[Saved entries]
########################################
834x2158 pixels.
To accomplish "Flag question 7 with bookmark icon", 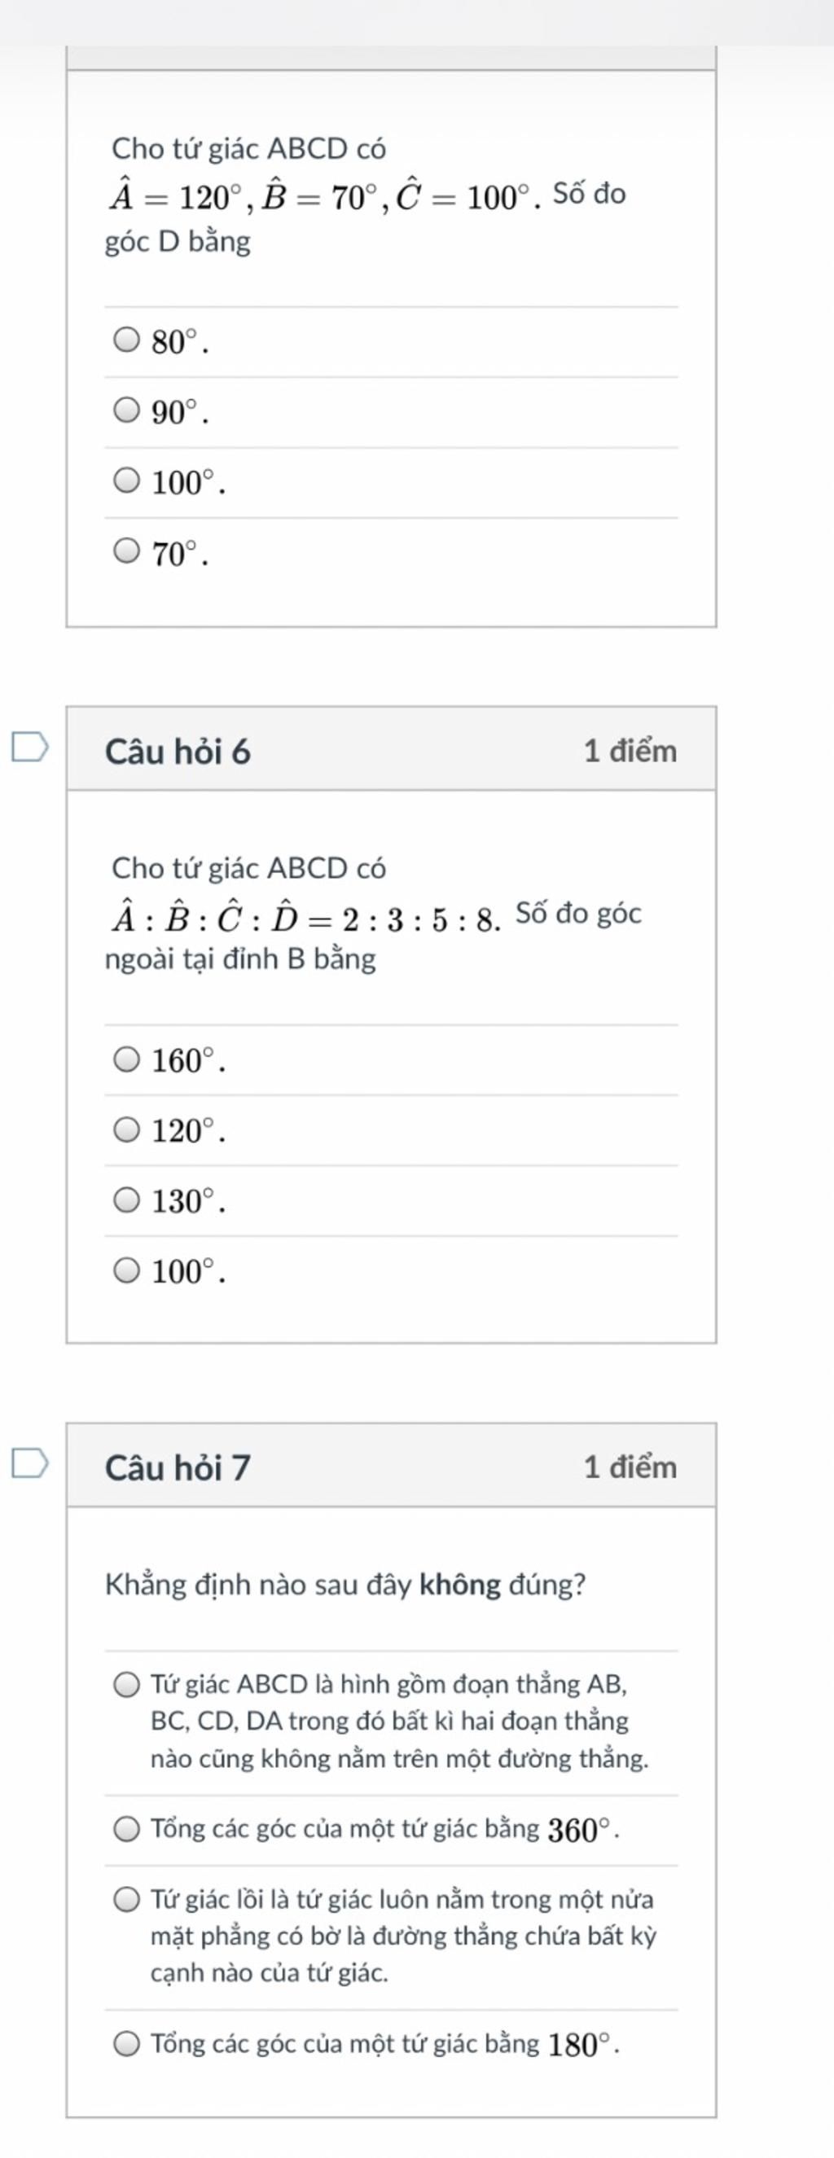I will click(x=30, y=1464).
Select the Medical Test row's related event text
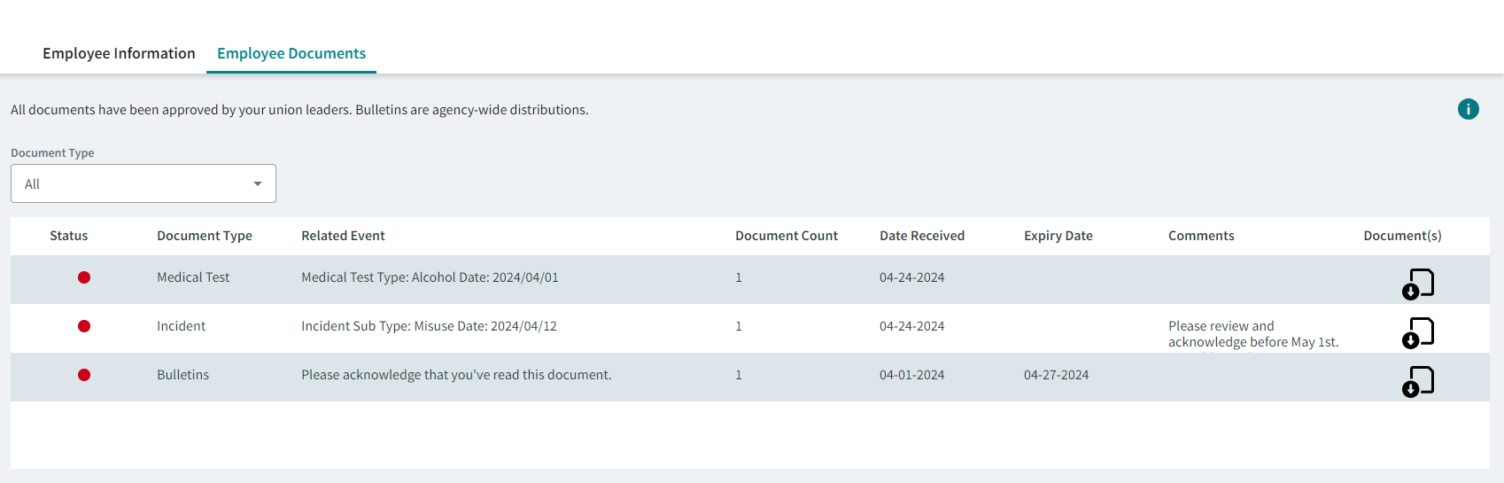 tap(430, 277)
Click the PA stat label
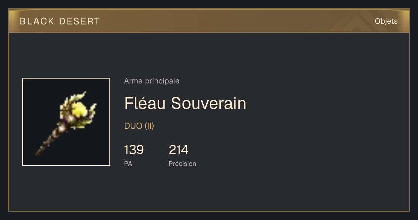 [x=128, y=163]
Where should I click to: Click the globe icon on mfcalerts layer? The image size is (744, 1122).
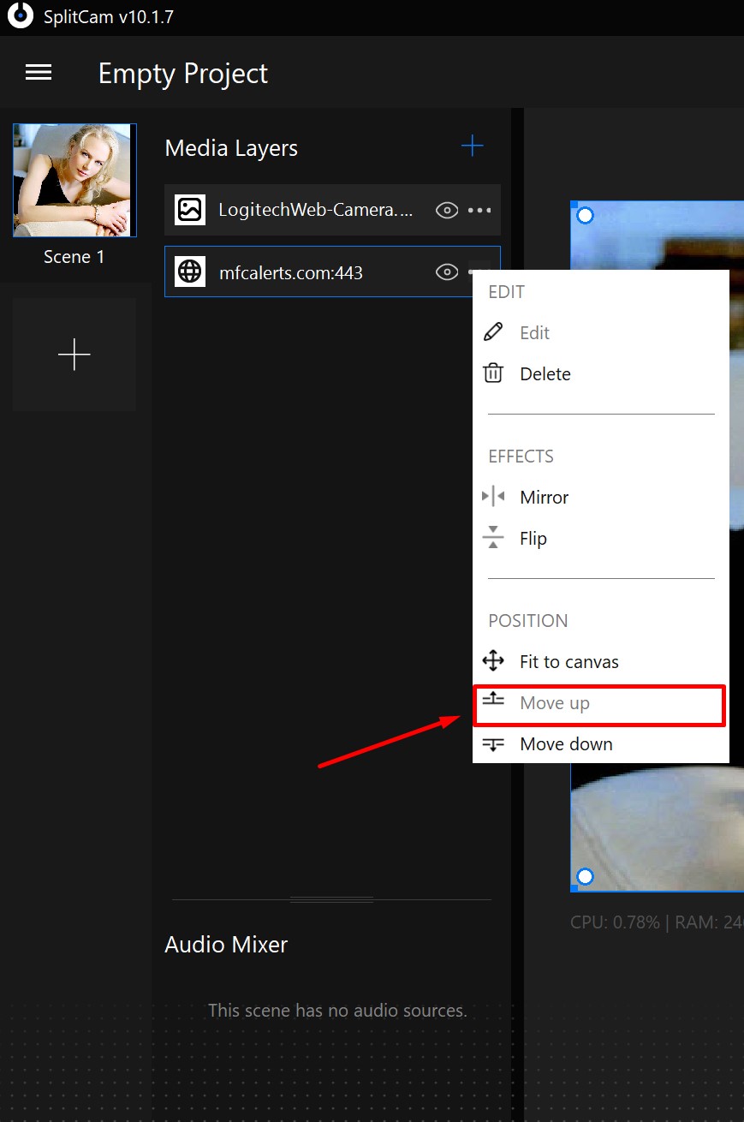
########################################
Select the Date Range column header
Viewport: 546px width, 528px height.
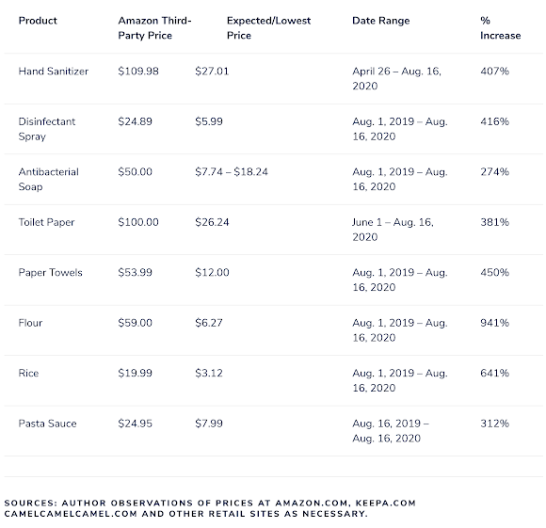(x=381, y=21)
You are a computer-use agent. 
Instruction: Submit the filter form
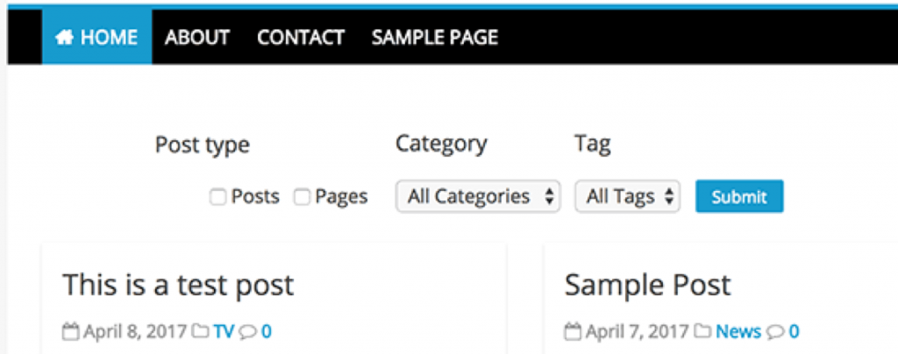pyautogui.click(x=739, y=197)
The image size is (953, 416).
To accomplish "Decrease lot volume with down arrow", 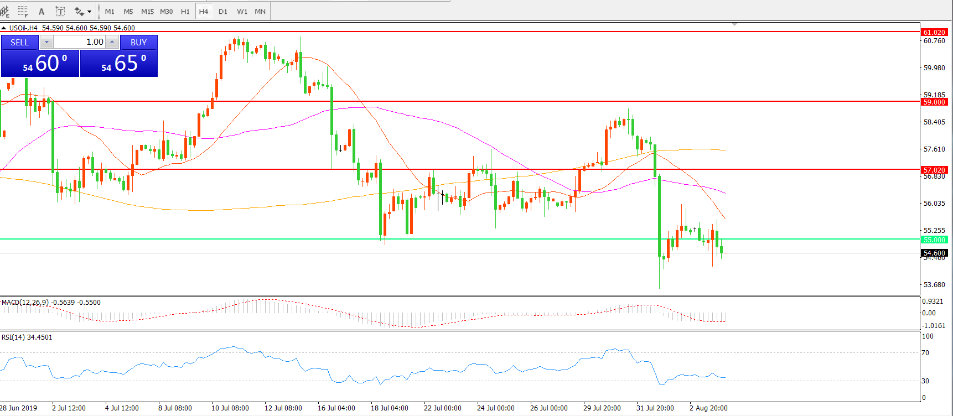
########################################
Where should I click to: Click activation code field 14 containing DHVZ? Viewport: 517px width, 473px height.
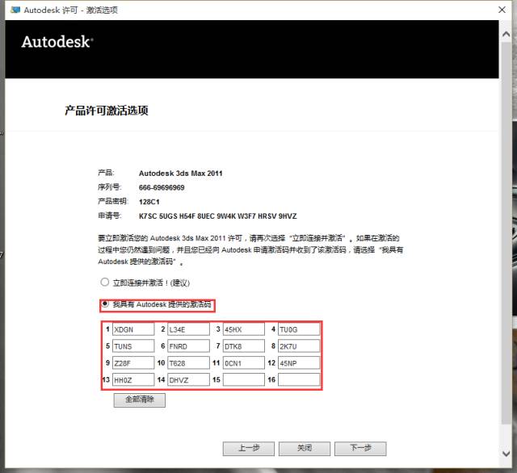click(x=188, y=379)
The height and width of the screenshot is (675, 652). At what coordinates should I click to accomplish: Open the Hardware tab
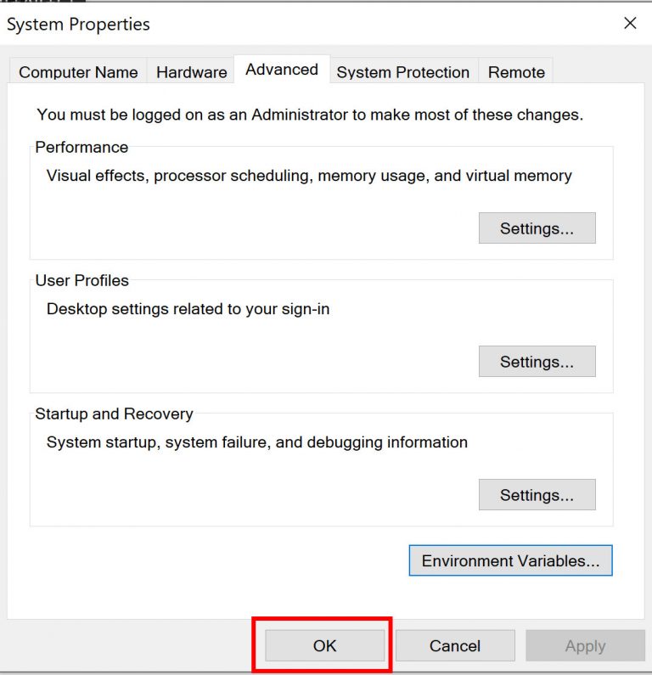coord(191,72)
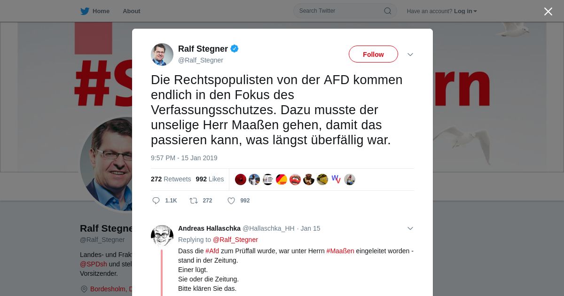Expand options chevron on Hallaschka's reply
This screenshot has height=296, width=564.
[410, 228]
########################################
DIRECTIONS FOR THIS TASK -> Look above for the line containing "Viewport: 546px width, 528px height.", then write out every line from there down to the line containing "lot volume with", that line included, with no pictures.

TASK RESULT ->
Viewport: 546px width, 528px height.
(x=381, y=21)
You are a computer-use agent. 
Instruction: Submit the filter form
pyautogui.click(x=739, y=197)
The image size is (953, 416).
To accomplish "Decrease lot volume with down arrow", 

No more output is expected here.